** START OF Reading passage **

Asana vs Wrike: How to Choose the Advanced Project Management Tool?

Does managing a project feel like an arduous choice than a simple task? It means you need a better project management system. And, in this case, you can’t get around Asana vs Wrike.

But how can you pick between two product management tools? Let’s compare Wrike vs Asana by the following parameters:

  • What features do they include?
  • How to get started with Asana and Wrike?
  • What is the Asana vs Wrike pricing structure?
  • What are their pros and cons?
  • Which team size suits Wrike vs Asana best?

A Basic Overview: Asana vs. Wrike

Before diving into the differences between Wrike vs Asana, let’s get to the basics.

What Is Wrike?

Over the years, Wrike has been an astounding success among businesses, dependent on project management and collaboration features. This free project management software stays true to its vision of delivering capabilities to enhance workflows, approvals, and reviews.

Then again, Wrike is an excellent option for middle-sized to large organizations due to its complex task management tools. Its other vital functions incorporate end-to-end project visibility, robust security elements, and real-time project management.

Asana vs Wrike Analytics

How the Wrike analytics widget looks. Source: Wrike

What Is Asana?

Asana is a cloud-based project management system for organization-wide collaboration and workload management. Since its launch, the project management system has added project timelines, Kanban boards, and multiple integrations.

Like many similar tools, Asana helps you monitor the project progress and gives a 360-view of ongoing tasks. The best part? Asana lets you go beyond simple project management to manage resources and collaborate in real time.

Asana Templates

Example of Asana project management templates. Source: Asana

Wrike vs Asana: Getting Started

A fact: Asana and Wrike provide a straightforward onboarding process. But which project management software is the easiest to get started?

** END OF Reading passage **

Problem set:
- A) Reproduce the Asana vs Wrike comparison word for word, from "Then again, Wrike" to "real-time project management.".
- B) In the Asana vs Wrike comparison, what has Asana added since its launch?

** START OF Given data **

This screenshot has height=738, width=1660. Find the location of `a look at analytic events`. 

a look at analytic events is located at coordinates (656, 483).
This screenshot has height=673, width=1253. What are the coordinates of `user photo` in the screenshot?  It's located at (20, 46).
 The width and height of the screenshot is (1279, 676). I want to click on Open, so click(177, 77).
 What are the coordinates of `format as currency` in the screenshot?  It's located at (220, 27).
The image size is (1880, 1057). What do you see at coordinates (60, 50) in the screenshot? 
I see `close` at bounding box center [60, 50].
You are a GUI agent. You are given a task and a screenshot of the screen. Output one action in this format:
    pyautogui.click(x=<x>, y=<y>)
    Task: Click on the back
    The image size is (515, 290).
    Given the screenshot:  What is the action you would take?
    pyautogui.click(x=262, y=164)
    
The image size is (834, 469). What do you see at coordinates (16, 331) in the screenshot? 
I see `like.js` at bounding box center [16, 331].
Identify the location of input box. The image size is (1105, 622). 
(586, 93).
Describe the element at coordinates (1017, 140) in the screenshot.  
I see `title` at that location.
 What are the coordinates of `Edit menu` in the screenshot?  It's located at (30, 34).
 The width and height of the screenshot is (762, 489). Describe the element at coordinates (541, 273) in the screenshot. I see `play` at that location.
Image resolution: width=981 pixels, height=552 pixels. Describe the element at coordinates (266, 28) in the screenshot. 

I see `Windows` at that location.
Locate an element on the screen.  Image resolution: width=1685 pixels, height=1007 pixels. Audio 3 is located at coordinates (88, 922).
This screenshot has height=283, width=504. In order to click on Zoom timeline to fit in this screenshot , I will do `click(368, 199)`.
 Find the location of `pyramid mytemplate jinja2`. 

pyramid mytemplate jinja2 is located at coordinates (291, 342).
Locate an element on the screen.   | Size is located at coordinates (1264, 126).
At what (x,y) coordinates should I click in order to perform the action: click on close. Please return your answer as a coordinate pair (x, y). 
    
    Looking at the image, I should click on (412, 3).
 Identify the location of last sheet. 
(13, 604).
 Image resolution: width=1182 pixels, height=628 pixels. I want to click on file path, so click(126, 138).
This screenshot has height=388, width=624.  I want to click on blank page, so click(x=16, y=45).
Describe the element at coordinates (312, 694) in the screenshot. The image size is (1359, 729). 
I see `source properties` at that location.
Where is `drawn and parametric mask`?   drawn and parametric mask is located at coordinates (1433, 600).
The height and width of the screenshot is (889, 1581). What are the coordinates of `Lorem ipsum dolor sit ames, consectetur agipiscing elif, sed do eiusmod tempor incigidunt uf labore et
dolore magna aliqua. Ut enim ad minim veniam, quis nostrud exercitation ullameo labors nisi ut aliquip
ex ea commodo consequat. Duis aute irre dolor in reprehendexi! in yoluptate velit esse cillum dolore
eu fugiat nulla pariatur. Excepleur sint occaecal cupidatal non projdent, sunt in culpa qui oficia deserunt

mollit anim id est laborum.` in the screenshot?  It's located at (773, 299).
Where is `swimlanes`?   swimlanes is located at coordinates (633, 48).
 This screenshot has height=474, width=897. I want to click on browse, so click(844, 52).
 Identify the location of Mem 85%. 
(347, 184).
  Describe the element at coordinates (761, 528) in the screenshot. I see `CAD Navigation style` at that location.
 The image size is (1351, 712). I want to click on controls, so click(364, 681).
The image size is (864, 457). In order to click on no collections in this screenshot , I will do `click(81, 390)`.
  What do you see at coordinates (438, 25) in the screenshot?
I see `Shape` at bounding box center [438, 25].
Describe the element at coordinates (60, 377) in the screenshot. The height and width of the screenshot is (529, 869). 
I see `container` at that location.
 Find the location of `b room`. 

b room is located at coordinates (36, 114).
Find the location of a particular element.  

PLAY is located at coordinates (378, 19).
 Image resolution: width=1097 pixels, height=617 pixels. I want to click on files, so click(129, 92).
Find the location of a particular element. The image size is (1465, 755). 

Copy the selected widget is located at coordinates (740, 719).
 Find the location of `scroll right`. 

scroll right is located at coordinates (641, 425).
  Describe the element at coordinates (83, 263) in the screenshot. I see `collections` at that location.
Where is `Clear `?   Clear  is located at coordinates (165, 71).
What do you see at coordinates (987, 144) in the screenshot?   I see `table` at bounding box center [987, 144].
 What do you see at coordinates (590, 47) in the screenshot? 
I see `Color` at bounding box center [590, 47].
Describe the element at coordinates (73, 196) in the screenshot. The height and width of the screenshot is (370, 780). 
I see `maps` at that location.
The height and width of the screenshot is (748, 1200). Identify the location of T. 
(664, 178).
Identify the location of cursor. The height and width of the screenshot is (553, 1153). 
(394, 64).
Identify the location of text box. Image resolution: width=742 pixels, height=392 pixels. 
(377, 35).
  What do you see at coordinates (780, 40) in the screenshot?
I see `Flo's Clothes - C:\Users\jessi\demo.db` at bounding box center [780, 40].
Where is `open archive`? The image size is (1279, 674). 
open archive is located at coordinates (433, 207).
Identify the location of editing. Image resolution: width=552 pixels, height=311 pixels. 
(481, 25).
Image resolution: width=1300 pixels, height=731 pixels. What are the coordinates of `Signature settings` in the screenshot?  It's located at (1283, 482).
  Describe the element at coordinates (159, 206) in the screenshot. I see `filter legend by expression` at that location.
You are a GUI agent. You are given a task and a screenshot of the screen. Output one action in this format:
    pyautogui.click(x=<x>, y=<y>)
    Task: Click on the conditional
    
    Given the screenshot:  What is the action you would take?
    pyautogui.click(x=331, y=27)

** END OF Given data **

Answers to the exercises:
- A)
Then again, Wrike is an excellent option for middle-sized to large organizations due to its complex task management tools. Its other vital functions incorporate end-to-end project visibility, robust security elements, and real-time project management.

- B) Project timelines, Kanban boards, and multiple integrations.